CrewAI vs LangChain
Side-by-side comparison based on our agenticness evaluation framework
Quick Facts
| Feature | CrewAI | LangChain |
|---|---|---|
| Category | Multi-Agent Orchestration, Agent Frameworks & Orchestration | Agent Frameworks & Orchestration |
| Deployment | Hybrid (cloud + self-hosted) | Self-hosted |
| Autonomy Level | Semi-autonomous | Copilot (human-in-loop) |
| Model Support | Single model | Multi-model |
| Open Source | Yes | Yes |
| MCP Support | -- | Yes |
| Team Support | Enterprise | Small team |
| Pricing Model | Freemium | Free / open source |
| Interface | gui, web, api | api, cli |
Agenticness
Dimension Breakdown (0-4 each)
Scores from our agenticness evaluation framework. Higher is more autonomous.
Features & Use Cases
Features
- Visual editor for building agentic workflows
- AI copilot for workflow creation
- Integrated tools and triggers
- Workflow execution limits by plan
- Cloud SaaS deployment
- Self-hosted deployment via Kubernetes and VPC for Enterprise
- SSO for Enterprise
- Secret manager integration for Enterprise
Use Cases
- Teams building production AI agent workflows with a visual interface
- Organizations that want to deploy agents in a managed cloud environment
- Enterprises that need self-hosted agent infrastructure on private cloud or on-prem systems
- Developers who want to prototype an agent workflow and later scale it for production
Features
- Python framework for building agents and LLM applications
- Interoperable interfaces for models, embeddings, vector stores, and retrievers
- Third-party integrations for data sources, tools, and model providers
- Modular component-based architecture for composing workflows
- Works with LangGraph for more controllable agent orchestration
- Integrates with LangSmith for debugging, evaluation, and deployment support
- Open-source MIT-licensed codebase
Use Cases
- Building custom AI agents that call tools and external systems
- Prototyping LLM applications before hardening them for production
- Connecting language models to retrieval and data-augmentation workflows
- Swapping model providers while keeping application logic stable
- Developing and debugging agent workflows alongside LangGraph and LangSmith
Pricing
Our Verdict
If you’re aiming for production deployment with governance and operations built around an agent workflow UI—plus options for hosted SaaS or enterprise self-hosting on Kubernetes/VPC—choose CrewAI, especially because it adds a visual workflow editor, managed workflow execution with plan-based limits, and Enterprise security features like SSO, secret management, and PII masking. If instead you want an open-source building toolkit where you wire together models, tools, retrieval components, and external systems in Python—and you want to pair it with LangGraph (orchestration) and LangSmith (debug/evaluate/deploy)—choose LangChain to stay close to code, customize architecture, and swap integrations/providers as your application evolves.
Choose CrewAI if...
- +Choose CrewAI if you want a **production-oriented, end-to-end platform** for agentic workflows—specifically a **visual editor** plus **hosted SaaS execution** and an **Enterprise option for self-hosted deployment on Kubernetes/VPC** (with enterprise controls like **SSO**, **secret manager integration**, and **PII detection/masking**).

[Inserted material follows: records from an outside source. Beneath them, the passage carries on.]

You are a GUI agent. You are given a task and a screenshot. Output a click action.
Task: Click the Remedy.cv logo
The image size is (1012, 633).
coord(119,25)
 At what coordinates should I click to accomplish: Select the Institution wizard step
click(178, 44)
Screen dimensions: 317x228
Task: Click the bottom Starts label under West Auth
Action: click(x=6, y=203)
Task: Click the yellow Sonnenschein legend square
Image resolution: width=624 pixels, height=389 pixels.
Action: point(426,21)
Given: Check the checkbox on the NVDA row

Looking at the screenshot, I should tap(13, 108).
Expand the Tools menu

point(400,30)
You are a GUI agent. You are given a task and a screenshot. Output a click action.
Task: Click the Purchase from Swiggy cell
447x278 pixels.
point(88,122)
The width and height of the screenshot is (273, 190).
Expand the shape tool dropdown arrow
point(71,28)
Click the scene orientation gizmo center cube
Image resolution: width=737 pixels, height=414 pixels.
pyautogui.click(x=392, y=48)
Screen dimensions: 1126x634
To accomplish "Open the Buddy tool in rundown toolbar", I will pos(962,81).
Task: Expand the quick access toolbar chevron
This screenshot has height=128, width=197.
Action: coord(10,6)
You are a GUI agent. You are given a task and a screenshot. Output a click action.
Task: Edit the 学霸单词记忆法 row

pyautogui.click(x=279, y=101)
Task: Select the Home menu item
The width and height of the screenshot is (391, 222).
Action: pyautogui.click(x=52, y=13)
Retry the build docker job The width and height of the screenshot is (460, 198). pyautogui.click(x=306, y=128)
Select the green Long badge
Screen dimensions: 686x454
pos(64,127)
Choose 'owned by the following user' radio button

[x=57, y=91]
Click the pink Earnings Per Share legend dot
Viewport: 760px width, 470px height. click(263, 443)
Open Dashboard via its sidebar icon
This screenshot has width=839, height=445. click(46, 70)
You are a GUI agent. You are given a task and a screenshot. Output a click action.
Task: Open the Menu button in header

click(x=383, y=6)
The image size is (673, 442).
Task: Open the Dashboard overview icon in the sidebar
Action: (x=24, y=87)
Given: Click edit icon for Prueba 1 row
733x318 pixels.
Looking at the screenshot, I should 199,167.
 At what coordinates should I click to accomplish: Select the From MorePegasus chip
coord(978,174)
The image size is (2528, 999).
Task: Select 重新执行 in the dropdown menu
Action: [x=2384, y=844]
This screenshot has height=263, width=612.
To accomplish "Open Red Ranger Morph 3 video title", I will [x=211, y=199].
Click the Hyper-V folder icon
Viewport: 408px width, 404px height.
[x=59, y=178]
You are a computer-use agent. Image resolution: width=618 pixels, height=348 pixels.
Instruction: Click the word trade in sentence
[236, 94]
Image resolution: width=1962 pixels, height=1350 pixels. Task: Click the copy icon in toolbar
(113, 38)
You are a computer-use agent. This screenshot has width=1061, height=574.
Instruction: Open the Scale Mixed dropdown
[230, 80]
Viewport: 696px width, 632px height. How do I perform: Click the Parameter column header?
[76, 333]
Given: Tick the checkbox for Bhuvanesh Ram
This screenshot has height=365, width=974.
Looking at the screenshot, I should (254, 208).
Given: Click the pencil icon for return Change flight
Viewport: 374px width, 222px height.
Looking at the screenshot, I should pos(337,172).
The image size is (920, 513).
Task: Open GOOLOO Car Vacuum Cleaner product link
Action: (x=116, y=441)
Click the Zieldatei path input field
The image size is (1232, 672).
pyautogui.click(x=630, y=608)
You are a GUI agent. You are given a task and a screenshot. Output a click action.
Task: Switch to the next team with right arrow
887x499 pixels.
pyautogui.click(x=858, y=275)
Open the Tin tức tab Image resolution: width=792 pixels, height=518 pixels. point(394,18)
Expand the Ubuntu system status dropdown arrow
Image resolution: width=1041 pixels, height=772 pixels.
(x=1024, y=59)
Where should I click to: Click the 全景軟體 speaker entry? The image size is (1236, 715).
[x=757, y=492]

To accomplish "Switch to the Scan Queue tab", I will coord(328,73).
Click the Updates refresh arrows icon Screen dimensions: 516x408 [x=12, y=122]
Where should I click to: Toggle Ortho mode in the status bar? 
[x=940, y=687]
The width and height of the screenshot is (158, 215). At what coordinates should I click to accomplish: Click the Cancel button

- +Choose CrewAI if your team needs to **move from prototypes to managed operations** without building the workflow orchestration and deployment layer yourself—its pricing is tied to **workflow execution limits by plan**, and it’s designed for scaling into production with **Enterprise SLAs** and **dedicated support**.
- +Choose CrewAI if you want **team workflow collaboration** around agent execution (seats + execution quotas) and plan to run agents in a **private infrastructure** environment where governance matters (SOC2, SSO, secret management, and PII protections are explicitly listed for Enterprise).
Choose LangChain if...
- +Choose LangChain if you want a **developer-first, open-source framework** to build custom agents and LLM applications by **composing modular components** (models/tools/embeddings/vector stores/retrievers) directly in your Python codebase.
- +Choose LangChain if you’re already using—or want stronger control via—**LangGraph** and **LangSmith** for more controllable orchestration and for **debugging/evaluation/deployment** of agent workflows; LangChain is positioned as the “agent engineering” layer inside that ecosystem.
- +Choose LangChain if you need maximum flexibility to **swap model providers** while keeping workflow logic stable and you plan to integrate many third-party data sources/tools/retrievers as part of multi-step pipelines (its focus is on connecting interoperable components rather than running a packaged hosted workflow service).